AVAILABLE DATA.
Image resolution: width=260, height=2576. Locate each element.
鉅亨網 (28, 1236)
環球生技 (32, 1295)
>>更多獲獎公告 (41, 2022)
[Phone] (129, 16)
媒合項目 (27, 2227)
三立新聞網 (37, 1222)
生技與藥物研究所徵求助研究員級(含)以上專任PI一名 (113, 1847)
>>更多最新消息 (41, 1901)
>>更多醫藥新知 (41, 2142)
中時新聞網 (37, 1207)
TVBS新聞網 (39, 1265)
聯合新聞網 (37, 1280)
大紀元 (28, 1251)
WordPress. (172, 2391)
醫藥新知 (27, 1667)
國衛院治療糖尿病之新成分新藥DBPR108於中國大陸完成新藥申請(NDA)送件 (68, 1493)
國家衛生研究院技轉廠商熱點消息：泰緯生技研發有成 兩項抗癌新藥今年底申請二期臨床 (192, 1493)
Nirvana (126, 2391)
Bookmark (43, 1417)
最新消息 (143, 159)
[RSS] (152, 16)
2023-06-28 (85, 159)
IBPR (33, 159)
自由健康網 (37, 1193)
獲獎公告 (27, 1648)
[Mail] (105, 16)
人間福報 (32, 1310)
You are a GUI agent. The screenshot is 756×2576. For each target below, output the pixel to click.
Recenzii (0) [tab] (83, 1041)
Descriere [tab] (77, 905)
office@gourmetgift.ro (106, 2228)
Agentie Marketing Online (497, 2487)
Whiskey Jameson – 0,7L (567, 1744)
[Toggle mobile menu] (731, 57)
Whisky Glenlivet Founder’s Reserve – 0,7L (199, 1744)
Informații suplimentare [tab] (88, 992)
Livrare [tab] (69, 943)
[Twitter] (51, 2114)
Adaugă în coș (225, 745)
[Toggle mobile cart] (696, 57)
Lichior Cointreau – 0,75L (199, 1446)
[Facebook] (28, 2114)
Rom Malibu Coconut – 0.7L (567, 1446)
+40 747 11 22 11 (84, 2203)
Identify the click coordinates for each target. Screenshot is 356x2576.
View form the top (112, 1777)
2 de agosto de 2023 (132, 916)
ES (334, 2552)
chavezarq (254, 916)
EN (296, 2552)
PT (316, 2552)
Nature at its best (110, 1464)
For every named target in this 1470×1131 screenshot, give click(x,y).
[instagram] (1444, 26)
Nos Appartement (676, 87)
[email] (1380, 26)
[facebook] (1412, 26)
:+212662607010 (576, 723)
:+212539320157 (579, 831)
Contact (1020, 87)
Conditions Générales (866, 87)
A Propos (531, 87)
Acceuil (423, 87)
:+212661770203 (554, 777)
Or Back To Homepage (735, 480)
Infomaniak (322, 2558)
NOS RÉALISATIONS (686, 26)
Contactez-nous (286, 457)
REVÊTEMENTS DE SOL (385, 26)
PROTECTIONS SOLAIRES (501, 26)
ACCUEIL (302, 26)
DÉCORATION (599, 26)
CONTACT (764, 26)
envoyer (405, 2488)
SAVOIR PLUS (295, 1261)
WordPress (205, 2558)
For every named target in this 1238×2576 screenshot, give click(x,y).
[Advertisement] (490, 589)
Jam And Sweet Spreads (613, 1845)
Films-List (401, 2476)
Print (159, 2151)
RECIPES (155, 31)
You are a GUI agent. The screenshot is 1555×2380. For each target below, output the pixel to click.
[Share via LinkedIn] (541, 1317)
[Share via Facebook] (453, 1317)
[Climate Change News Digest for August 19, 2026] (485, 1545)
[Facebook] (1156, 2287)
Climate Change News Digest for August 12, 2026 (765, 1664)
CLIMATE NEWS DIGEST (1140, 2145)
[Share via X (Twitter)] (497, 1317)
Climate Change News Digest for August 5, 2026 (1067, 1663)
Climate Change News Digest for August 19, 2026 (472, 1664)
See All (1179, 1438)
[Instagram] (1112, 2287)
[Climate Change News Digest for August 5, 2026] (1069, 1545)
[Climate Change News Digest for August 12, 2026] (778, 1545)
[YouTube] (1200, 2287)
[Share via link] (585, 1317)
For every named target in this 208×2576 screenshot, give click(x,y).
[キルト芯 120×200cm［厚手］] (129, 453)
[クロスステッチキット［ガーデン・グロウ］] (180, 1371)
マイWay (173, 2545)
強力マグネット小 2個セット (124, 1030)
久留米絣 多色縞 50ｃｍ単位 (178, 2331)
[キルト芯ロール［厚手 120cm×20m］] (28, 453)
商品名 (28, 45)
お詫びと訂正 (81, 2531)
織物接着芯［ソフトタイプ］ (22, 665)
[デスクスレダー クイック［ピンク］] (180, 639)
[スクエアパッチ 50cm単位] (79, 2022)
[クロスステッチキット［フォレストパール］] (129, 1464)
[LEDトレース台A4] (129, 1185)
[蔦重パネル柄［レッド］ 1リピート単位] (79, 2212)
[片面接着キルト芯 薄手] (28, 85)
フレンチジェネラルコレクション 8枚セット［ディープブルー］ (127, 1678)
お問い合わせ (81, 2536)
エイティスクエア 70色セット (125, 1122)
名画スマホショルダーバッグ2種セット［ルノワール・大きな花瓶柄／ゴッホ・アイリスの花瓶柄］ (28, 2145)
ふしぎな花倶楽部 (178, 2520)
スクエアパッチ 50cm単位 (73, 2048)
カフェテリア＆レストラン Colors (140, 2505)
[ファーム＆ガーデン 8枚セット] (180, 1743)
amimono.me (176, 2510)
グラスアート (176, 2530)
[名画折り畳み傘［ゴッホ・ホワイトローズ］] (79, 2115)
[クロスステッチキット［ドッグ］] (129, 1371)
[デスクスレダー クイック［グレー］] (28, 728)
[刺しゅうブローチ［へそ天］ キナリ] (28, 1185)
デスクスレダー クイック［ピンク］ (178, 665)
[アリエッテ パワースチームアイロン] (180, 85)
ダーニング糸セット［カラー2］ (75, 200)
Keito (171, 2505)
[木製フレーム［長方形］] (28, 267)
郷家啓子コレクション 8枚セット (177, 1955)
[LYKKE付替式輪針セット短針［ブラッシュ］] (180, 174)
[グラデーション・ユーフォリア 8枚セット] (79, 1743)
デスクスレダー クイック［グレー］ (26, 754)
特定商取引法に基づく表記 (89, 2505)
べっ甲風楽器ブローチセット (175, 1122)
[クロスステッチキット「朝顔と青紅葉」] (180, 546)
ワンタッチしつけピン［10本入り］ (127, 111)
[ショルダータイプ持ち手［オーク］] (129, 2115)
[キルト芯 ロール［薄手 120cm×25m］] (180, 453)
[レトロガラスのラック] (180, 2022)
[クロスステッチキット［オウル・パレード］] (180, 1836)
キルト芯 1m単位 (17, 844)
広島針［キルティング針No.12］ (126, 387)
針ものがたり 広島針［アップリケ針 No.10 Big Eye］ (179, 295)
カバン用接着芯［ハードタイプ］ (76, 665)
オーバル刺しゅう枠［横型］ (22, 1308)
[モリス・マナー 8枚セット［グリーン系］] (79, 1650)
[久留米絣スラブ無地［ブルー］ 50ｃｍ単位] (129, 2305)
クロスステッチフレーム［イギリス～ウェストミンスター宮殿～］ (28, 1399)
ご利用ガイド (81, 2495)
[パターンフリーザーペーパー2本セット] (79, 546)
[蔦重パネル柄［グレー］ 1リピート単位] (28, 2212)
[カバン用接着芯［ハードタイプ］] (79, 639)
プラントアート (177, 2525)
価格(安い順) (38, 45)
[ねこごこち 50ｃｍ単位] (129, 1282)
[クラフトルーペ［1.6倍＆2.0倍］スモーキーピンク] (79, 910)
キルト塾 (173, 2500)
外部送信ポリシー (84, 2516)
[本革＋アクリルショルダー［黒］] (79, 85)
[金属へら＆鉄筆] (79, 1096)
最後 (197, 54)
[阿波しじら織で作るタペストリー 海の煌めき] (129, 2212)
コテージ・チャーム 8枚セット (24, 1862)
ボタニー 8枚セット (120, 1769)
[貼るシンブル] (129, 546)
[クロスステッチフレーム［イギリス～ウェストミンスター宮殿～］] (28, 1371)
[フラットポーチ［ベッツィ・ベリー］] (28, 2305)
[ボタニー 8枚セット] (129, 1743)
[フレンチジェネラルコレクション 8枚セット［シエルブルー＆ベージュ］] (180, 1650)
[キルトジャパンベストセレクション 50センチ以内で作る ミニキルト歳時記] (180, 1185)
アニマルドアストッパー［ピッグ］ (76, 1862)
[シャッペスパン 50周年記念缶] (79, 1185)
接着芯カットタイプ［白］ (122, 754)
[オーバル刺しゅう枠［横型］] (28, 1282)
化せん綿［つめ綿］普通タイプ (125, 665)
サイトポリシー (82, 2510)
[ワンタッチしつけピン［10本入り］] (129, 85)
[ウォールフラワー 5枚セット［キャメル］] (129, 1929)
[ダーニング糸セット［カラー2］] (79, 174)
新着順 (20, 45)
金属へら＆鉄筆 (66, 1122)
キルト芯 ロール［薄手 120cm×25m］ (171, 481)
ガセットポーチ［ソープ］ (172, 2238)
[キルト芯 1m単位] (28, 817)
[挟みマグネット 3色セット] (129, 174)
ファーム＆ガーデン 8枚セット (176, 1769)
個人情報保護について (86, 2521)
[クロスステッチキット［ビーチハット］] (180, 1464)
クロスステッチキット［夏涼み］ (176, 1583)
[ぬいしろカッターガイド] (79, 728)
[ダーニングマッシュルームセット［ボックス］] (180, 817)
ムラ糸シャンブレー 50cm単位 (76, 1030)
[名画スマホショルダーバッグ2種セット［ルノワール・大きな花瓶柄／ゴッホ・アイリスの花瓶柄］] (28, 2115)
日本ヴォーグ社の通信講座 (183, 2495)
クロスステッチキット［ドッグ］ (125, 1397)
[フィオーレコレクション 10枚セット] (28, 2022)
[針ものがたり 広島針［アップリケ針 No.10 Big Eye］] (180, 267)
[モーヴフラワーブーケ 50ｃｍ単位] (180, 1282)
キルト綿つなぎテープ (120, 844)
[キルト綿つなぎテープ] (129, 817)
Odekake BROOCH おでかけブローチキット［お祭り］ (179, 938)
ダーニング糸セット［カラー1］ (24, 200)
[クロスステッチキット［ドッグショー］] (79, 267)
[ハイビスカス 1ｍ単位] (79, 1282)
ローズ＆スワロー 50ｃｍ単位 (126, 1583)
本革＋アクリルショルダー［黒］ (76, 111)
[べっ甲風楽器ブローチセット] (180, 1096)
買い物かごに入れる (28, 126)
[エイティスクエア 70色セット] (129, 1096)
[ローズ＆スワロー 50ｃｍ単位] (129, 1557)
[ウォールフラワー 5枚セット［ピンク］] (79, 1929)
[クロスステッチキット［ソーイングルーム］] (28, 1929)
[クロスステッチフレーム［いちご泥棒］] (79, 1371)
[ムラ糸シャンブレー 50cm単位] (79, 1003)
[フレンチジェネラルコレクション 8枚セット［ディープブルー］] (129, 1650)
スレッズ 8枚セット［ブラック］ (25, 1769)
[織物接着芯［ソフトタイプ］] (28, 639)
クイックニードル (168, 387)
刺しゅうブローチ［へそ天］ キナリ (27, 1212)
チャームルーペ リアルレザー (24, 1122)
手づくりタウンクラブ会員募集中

EXERCISE PROMPT. Both the line containing "CLIMATE NEWS DIGEST (1140, 2145)" and the line containing "[Instagram] (1112, 2287)" belong in the answer. Print them and every line above that falls between them exactly, and no others.

EXERCISE RESULT.
CLIMATE NEWS DIGEST (1140, 2145)
[Share via X (Twitter)] (497, 1317)
Climate Change News Digest for August 5, 2026 (1067, 1663)
Climate Change News Digest for August 19, 2026 (472, 1664)
See All (1179, 1438)
[Instagram] (1112, 2287)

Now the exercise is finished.